We recommend that future research combine modeling and monitoring in tandem to develop an “early warning” detection system for climate change effects on prairie wetlands. Current wetland monitoring across the PPR is inadequate to verify these WLS hindcast simulations. Only three long-term wetland monitoring field sites (St. Denis, SK; Cottonwood Lake, ND; Orchid Meadows, SD) with greater than 10 years of continuous records exist in the PPR; records from none of these three stations spans the 60-year period examined in this study. And these sites represent an ad hoc network and are not part of a institutionalized monitoring effort. Further, data from the 4-mile2 (Johnson and Grier 1988) and May Pond data sets (Cowardin et al. 1995), while spatially robust and containing many years of data, offer only a snapshot of wetland conditions in any year since water condition in these wetlands are only monitored once a year, and are thereby less useful to judge the impacts of climate warming on wetland water budgets in ways that could make spring ice-out times earlier and stronger summer drawdowns due to increased evapotranspiration. Wetland scientists have called for more extensive long-term monitoring across the PPR to detect future climate change impacts (Conly and Van Der Kamp 2001; Johnson et al. 2004, 2005; Dahl and Watmough 2007; Johnson et al. 2010; Niemuth et al. 2010). Monitoring data from these long-term stations and other field monitoring programs need to be institutionalized, standardized where possible, and made available to the wetland science community. Bringing selected wildlife refuges in North America that possess historic wetland data into an integrated monitoring system would be one approach to begin to fill the large geographic gaps in the current network.

Modeling, as demonstrated in this paper, can identify alternate futures based on the best science and data available, separate the climate signal from the considerable “noise” present in the human-impacted prairie wetland system, and make monitoring more streamlined and purposeful by suggesting where and what to monitor.

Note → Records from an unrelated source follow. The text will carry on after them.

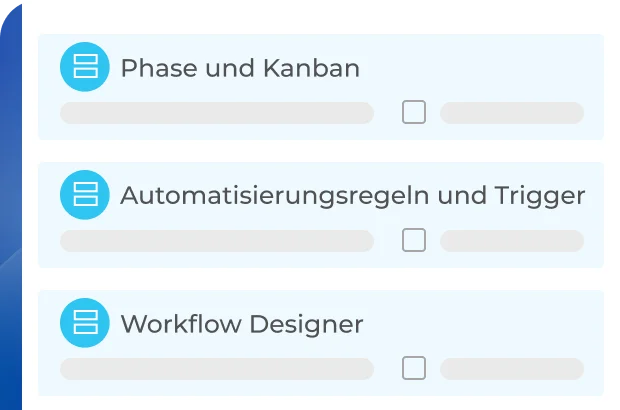Image resolution: width=620 pixels, height=410 pixels.
Task: Enable the Phase und Kanban checkbox
Action: click(414, 112)
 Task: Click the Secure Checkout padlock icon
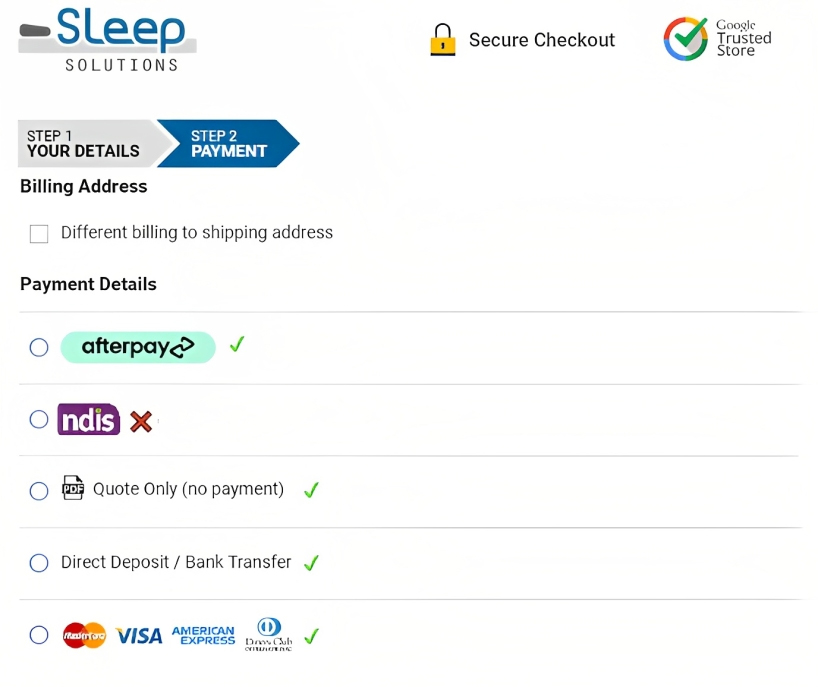(x=442, y=39)
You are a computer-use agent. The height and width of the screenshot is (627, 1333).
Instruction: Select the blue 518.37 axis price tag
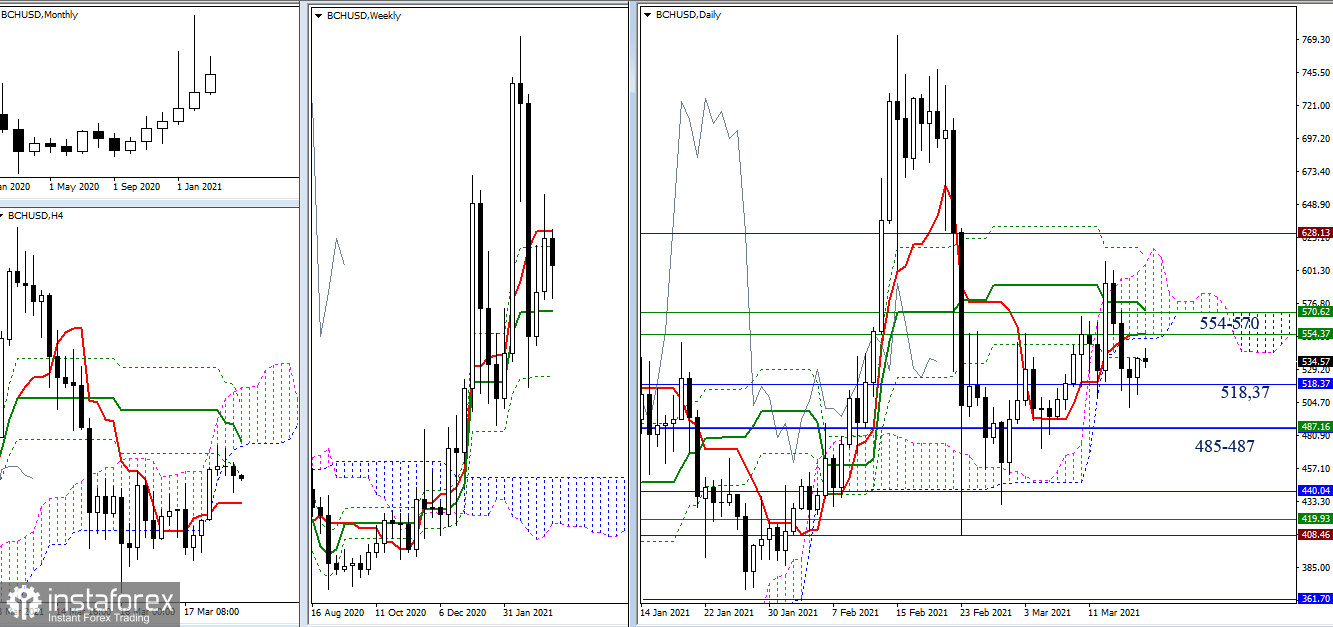(x=1314, y=383)
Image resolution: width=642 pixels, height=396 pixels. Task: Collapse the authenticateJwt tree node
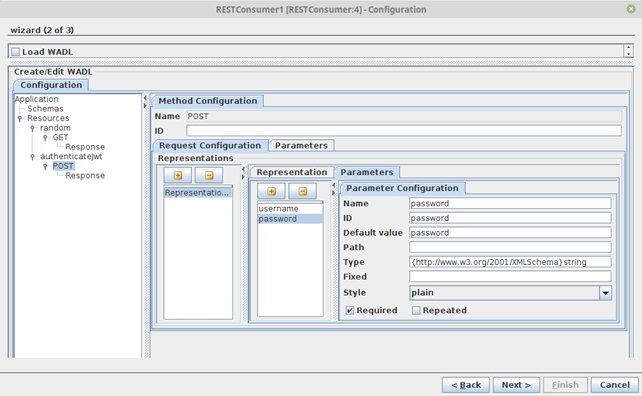(32, 156)
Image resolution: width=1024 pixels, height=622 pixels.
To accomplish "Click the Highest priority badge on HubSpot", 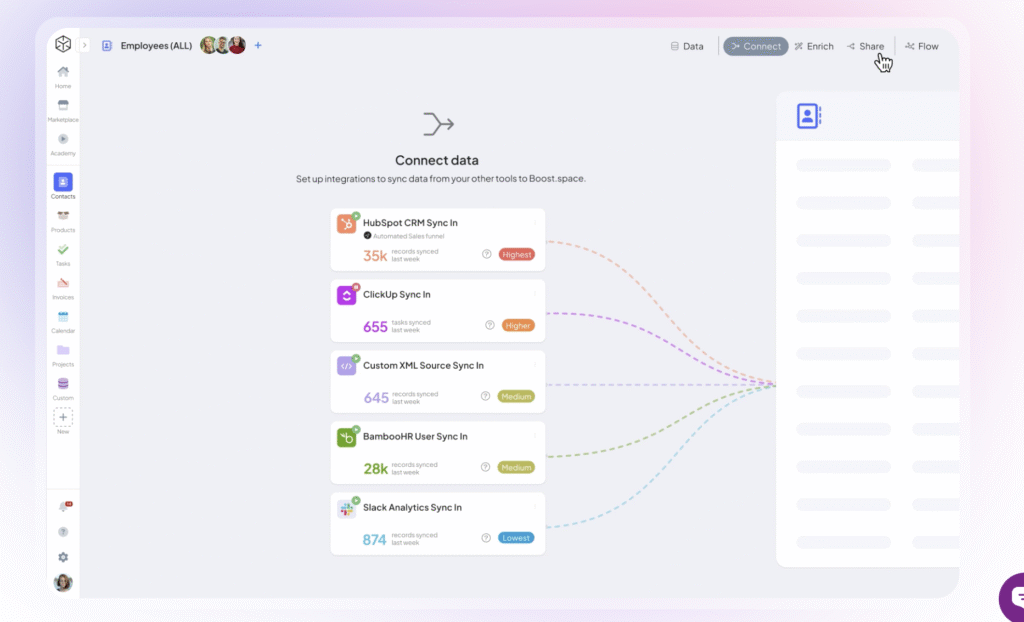I will (x=517, y=254).
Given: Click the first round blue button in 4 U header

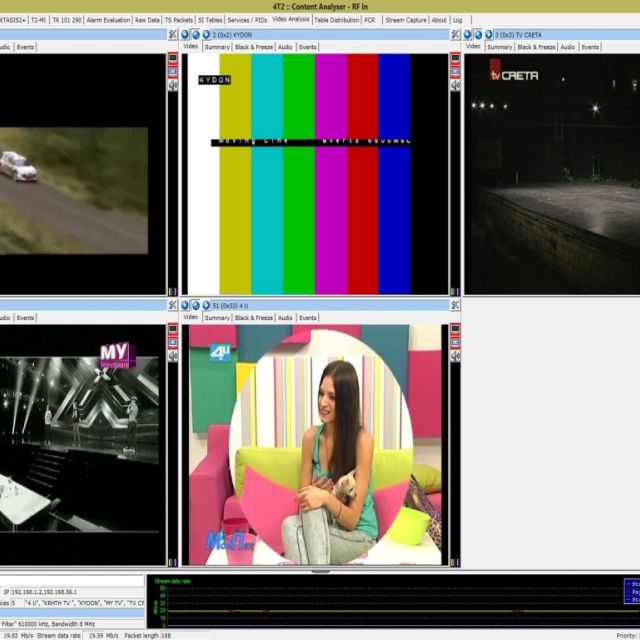Looking at the screenshot, I should tap(185, 305).
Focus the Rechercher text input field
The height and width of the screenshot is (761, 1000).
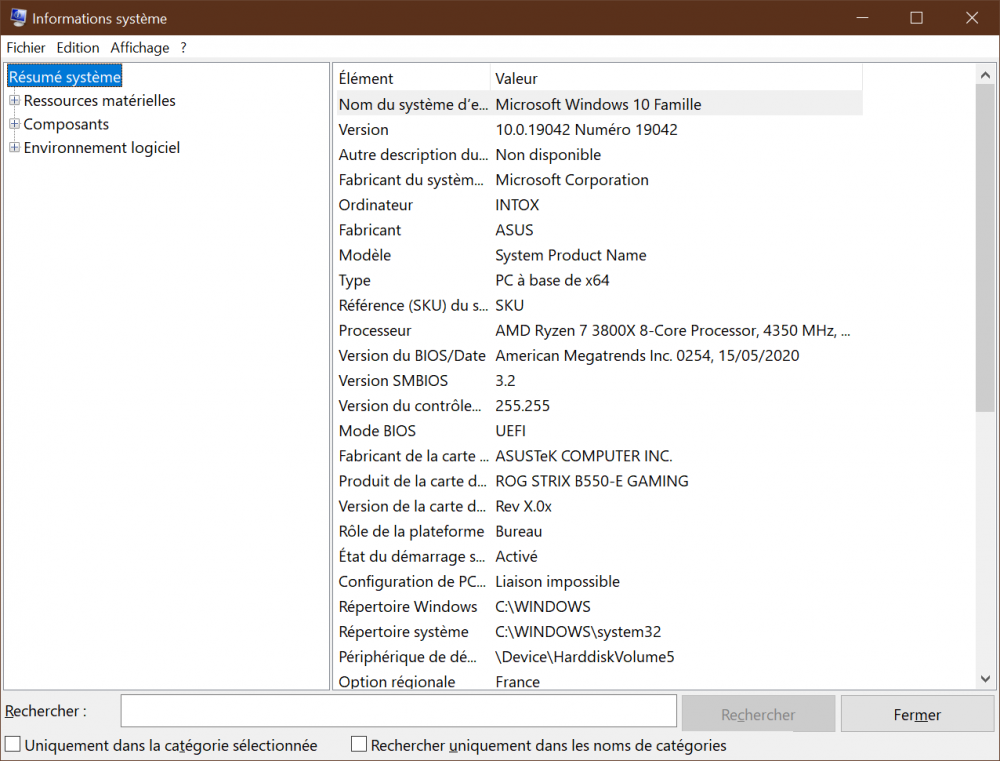coord(398,711)
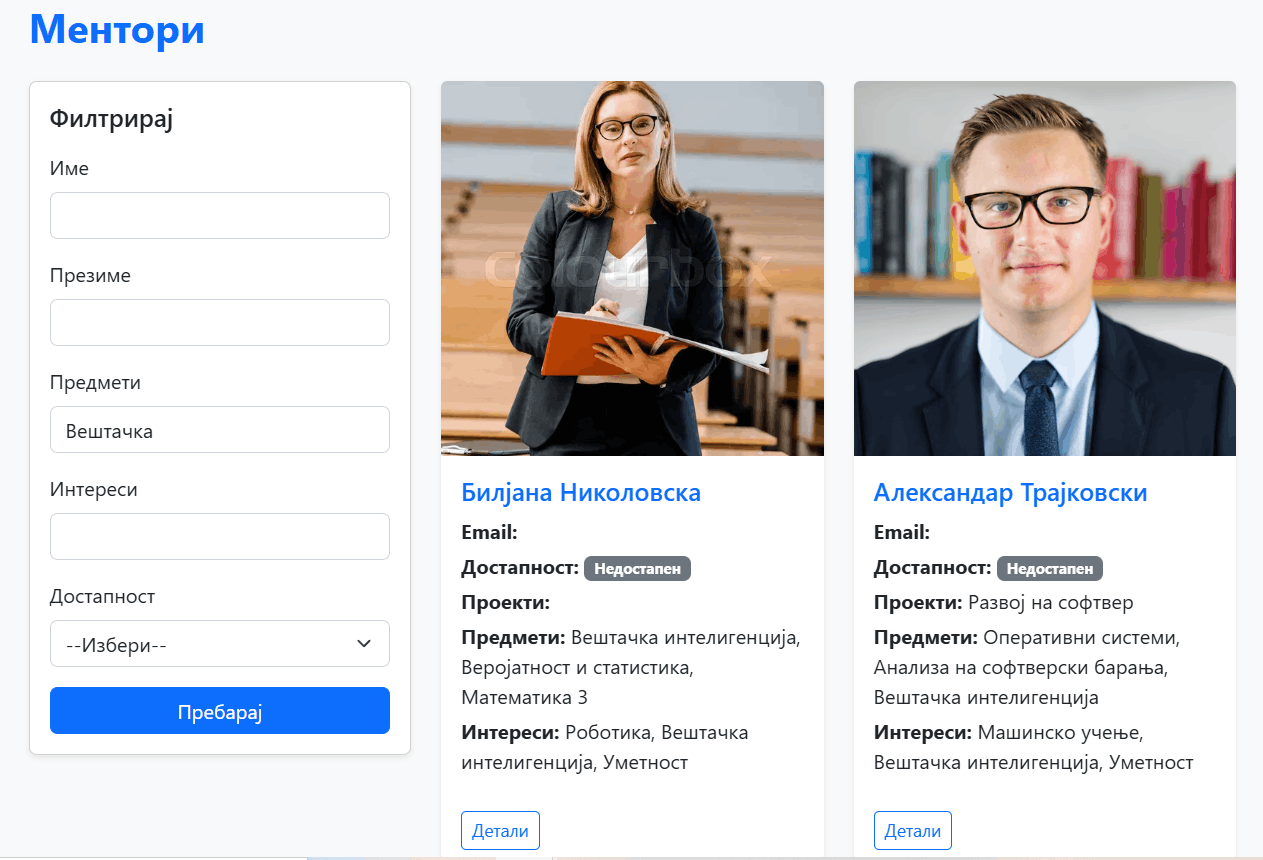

Conversely, monitoring is needed to build accurate models, check projections, and to determine when models have attained adequate levels of predictability to justify scaling back or eliminating monitoring to reduce costs or redirect effort to management solutions. Thus, monitoring and modeling should be adapted as an iterative process that improves model forecasting and optimizes the cost of extensive and long-term monitoring programs. Hindcast modeling and recent analysis of climate data provide strong arguments for immediate development of an early warning system to detect and understand the nature of threats to this valued international resource.

Conclusions

Modeling indicates that freshwater wetlands of North America's PPR may have already been impacted by climate change during the past 3 decades. This research has shown that 20th century warming in the northern latitudes of the PPR identified by previous studies has been sufficient to have had significant impact on wetland cover cycling, a key indicator of wetland productivity and biodiversity. Because of climate change, the northwestern PPR's wetlands of Canada's Western Prairie Provinces may have been contributing less to migratory populations of avifauna than it has in the past. An expanded program of modeling and monitoring in tandem is proposed for the PPR to produce an early warning system needed to check on model predictions and to streamline monitoring.